Il y a  parfois des promotions dont on ferait bien de NE PAS profiter, histoire d’une part, de garder son argent pour des titres qui en valent la peine, et d’autre part de ne pas perdre son temps sur un jeu sans saveur comme ce fut le cas des quelques heures que j’ai passées sur NCIS – Le Jeu.

Ce jeu je l’ai acheté lors d’un de mes derniers passages en Angleterre, profitant ainsi d’une des nombreuses soldes proposées au pays de sa majesté. Vendu à peine une dizaine de livres, je me suis dit que je ne risquais pas grand-chose si ce n’est de perdre mon temps. Et effectivement ce temps je l’ai perdu… 😛


A la base sans être forcément une fan absolue de la série NCIS, j’admets que cette dernière constitue pour moi un divertissement agréable propre me permettre de décompresser tranquillement sur le canapé au retour d’une journée de travail.  C’est pourquoi j’ai eu l’idée saugrenue de me laisser tenter par un jeu d’enquête tiré de l’univers de la série.

N’y allons pas par quatre chemins, cela faisait bien longtemps que je n’avais pas joué à un jeu aussi navrant. Même mes déceptions de l’année 2011 ne m’ont pas autant ennuyée. En l’occurence, il m’aura vraiment fallu de l’abnégation pour avancer dans ce titre dont on cherche assez rapidement les qualités.


Scénaristiquement, le jeu d’Ubisoft reprend la forme de la série et nous propose quatre enquêtes « soit disant » écrites par les scénaristes de la série. Je dis bien soit disant car il m’est d’avis que ces derniers ont plutôt utilisés des scénarios rejetés pour la série tellement ces derniers manquent d’allant et d’originalité. Chacun de ces épisodes est réalisé comme ceux de la série, comprenez que vous alternez les phases d’enquête sur le terrain (avec Ziva, DiNozzo et Gibbs) et les phases de recherche en laboratoire (avec Abby, Ducky et Mc Gee).

Malheureusement les phases de recherche d’indice sont (horriblement) répétitives et (horriblement) rébarbatives tandis que les l’analyse des preuves trouvée prend, pour sa part, la forme de mini-jeux sont juste sans intérêt car bien trop faciles.


Par ailleurs, la jouabilité au pad est bien souvent laborieuse lors des phases de récolte d’indices (vous me direz qu’en même temps jouer à un point’n click sur console est un peu une hérésie… et vous avez raison 😎 ). Ces dernières sont d’ailleurs ponctuées de QTE juste risibles qui demandent uniquement de diriger le stick analogique dans une direction en appuyant sur le bouton A (quel challenge! :rotfl: )

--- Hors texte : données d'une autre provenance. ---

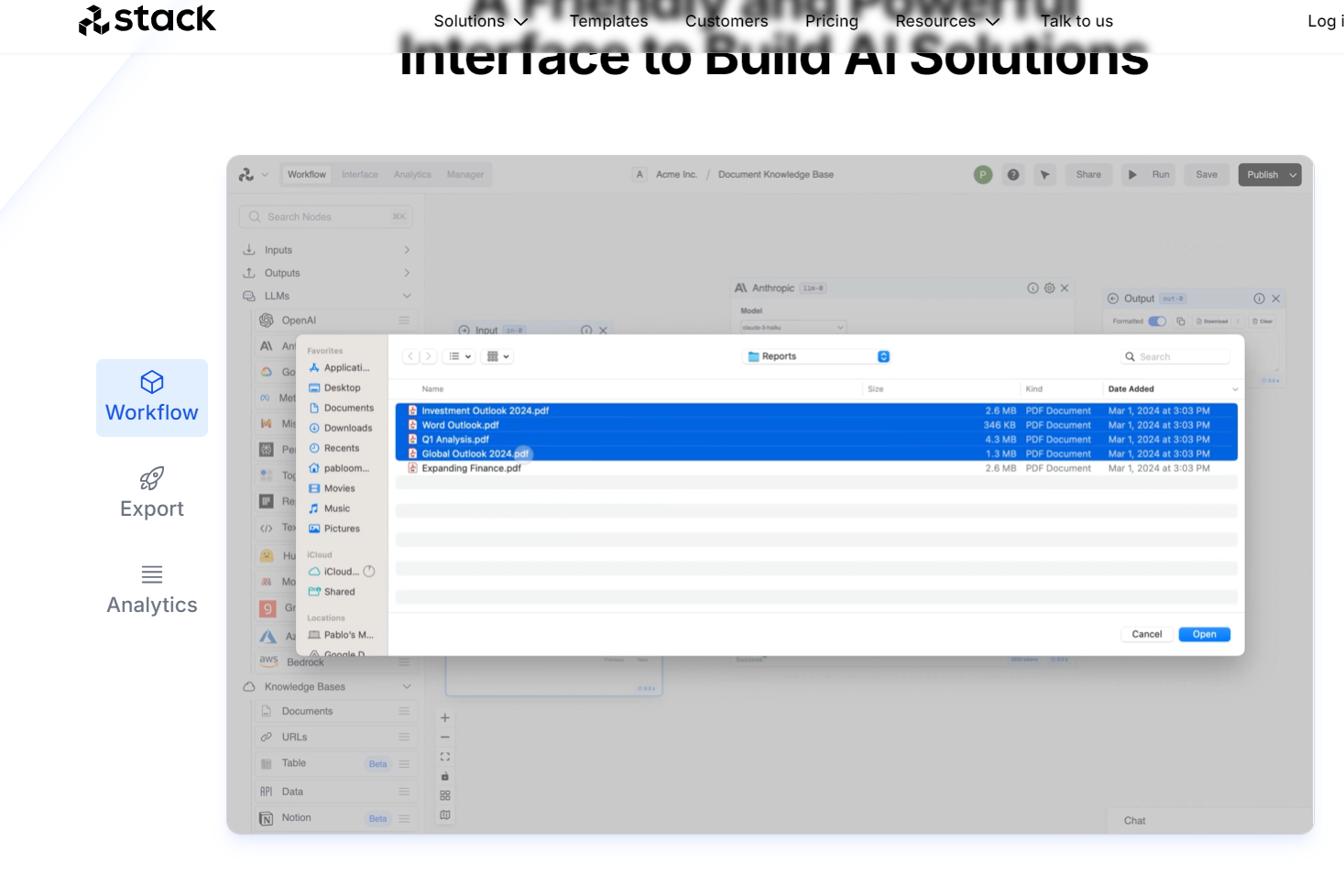Click the Workflow icon in the left panel
Viewport: 1344px width, 896px height.
(151, 383)
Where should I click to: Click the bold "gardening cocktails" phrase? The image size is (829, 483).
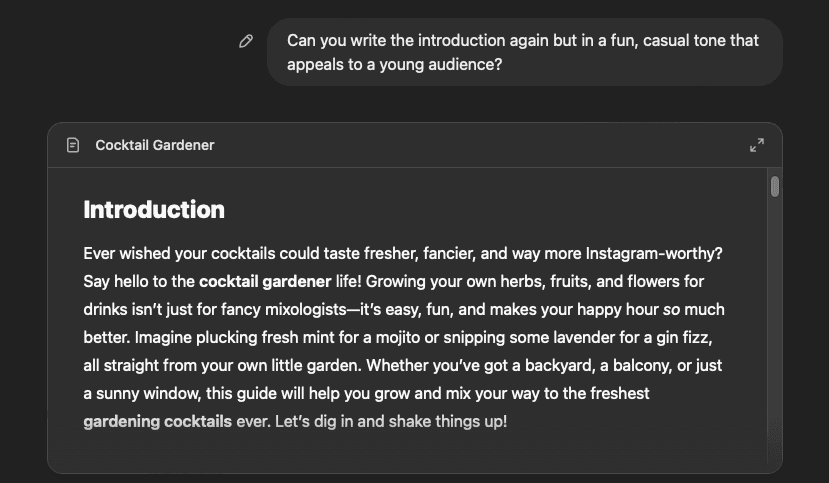tap(158, 421)
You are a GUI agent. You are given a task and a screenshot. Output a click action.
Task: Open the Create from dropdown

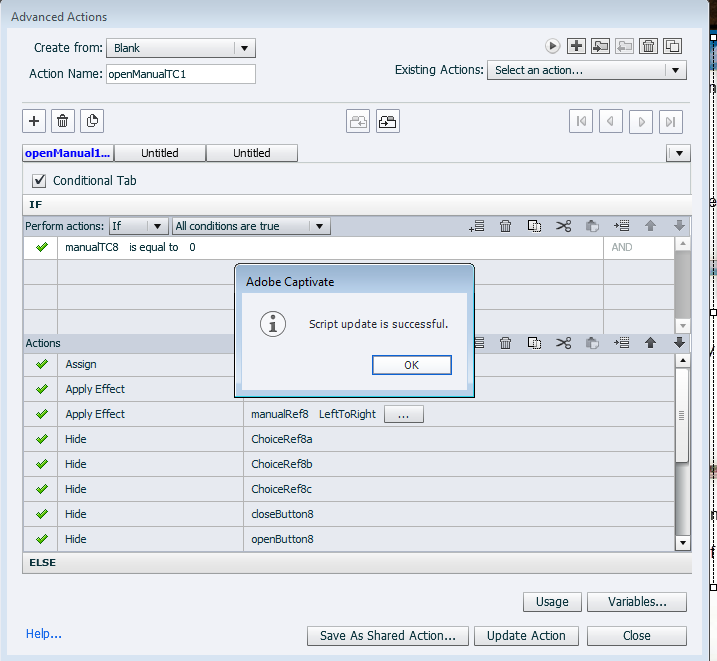(180, 48)
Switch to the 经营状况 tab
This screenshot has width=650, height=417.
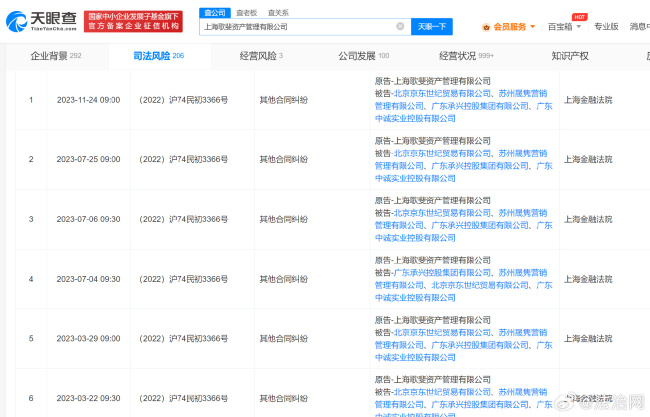tap(465, 56)
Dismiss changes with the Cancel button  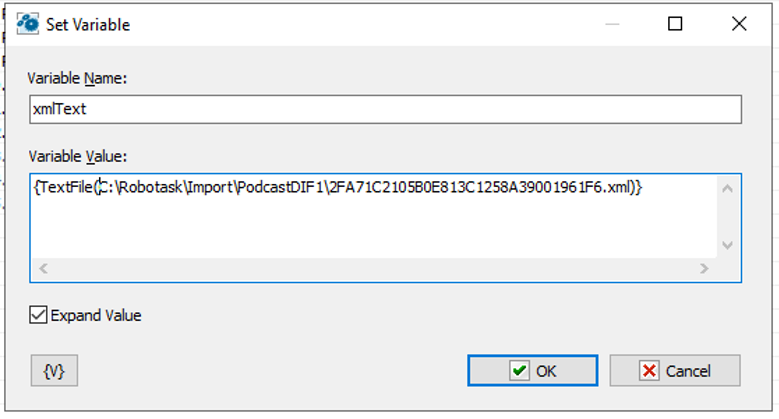click(x=675, y=371)
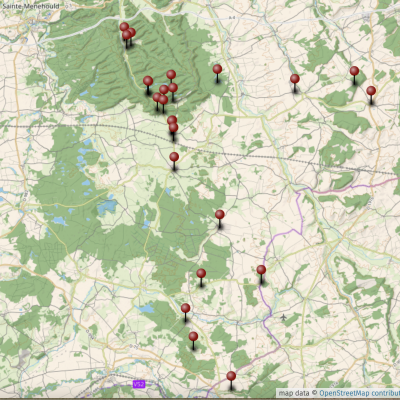This screenshot has height=400, width=400.
Task: Click the second-lowest pin on the map
Action: (193, 337)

L’habillage graphique du jeu, de son côté, est également loin des standards actuels et plus généralement ce à quoi on est en droit de s’attendre sur console HD. Il nous propose, en effet, à la fois des personnages rigides et mal modélisés et des environnements vides. Vous comprendrez donc que l’on se demande très vite s’il y a réellement quelque chose à sauver dans ce jeu qui n’arrive même pas à retranscrire l’humour de la série dont il est issu.

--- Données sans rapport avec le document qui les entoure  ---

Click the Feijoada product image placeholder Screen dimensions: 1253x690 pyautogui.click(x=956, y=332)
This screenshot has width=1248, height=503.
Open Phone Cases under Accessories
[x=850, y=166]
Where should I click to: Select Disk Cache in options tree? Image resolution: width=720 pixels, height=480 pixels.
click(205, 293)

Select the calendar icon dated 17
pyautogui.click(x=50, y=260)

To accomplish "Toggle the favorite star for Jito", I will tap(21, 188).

Et bien oui il y en a une ! Sa durée de vie. On remerciera ainsi les développeurs de NCIS – le jeu d’avoir eu la gentillesse d’abréger nos souffrances en nous proposant un titre qui se termine en une poignée d’heures, histoire que nous ne perdions pas trop de temps. :laugh:

Au final, NCIS se révèle être ma grosse erreur vidéo-ludique de ce début d’année, vous comprendrez donc que je ne peux décemment vous le conseiller et ce même si vous êtes fan de la série (ou surtout si vous êtes fan de la série, c’est au choix).